▶ **WHAT YOU NEED TO DO**
Transcribe, word for word and without additions, each line below from the one containing "Select the 0.450 price level label" through the one containing "This screenshot has height=669, width=918.", both ends included.

▶ **EXTRACTED ENTRIES**
►
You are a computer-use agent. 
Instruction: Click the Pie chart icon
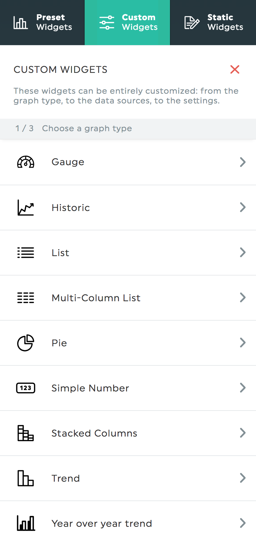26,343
◄
►
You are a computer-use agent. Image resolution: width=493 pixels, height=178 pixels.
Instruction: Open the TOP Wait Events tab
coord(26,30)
◄
►
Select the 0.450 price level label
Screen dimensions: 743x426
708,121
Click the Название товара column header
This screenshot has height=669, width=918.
◄
▶ **ANSWER SECTION**
Select the 0.450 price level label
Screen dimensions: 743x426
708,121
Click the Название товара column header
This screenshot has height=669, width=918.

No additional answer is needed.